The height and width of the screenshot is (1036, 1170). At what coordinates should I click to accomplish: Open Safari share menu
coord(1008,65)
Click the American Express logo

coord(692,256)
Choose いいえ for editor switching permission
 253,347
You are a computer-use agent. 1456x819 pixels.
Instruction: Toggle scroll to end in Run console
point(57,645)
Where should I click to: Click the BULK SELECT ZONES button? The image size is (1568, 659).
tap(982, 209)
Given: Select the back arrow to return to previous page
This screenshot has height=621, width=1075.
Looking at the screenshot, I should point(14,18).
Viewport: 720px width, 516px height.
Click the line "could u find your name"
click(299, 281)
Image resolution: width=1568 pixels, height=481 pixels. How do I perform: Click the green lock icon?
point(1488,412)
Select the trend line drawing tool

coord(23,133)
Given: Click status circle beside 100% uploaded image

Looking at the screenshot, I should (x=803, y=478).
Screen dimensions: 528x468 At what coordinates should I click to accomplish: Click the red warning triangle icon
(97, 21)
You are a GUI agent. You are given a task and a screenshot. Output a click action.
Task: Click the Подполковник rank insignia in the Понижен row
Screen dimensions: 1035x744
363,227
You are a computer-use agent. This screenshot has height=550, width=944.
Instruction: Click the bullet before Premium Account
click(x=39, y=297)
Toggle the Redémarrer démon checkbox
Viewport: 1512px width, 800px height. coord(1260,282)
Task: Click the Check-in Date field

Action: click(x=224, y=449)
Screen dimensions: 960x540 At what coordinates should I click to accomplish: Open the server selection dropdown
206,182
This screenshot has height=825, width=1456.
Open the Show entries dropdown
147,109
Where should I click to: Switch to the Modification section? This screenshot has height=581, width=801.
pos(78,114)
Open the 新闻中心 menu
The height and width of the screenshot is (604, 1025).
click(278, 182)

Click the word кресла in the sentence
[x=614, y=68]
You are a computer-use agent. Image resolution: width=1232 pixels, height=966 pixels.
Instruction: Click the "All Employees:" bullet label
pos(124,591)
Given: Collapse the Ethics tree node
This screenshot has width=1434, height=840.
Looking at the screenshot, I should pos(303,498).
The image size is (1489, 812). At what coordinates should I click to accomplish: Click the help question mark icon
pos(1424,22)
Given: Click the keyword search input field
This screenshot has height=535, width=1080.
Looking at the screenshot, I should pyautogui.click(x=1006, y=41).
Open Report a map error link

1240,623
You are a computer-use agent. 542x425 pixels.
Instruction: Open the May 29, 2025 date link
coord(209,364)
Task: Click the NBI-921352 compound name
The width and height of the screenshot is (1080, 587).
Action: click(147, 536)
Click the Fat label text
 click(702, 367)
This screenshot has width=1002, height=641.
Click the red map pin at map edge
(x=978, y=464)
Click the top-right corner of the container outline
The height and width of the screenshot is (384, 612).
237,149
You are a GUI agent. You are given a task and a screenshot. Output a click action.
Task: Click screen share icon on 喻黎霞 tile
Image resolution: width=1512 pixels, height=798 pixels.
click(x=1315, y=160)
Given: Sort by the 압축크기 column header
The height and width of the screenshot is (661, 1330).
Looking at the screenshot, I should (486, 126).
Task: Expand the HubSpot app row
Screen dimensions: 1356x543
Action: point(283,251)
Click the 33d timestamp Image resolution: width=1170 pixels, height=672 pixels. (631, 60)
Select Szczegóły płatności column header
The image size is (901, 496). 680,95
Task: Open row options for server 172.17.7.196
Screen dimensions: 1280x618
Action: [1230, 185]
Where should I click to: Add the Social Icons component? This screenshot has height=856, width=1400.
════════
▶ _Directions for this task_: Pick out every line in the rows above that contains the word "bullet", and copy each of those lines in full.

▶ _Task result_:
Instruction: Click the bullet before Premium Account
Instruction: Click the "All Employees:" bullet label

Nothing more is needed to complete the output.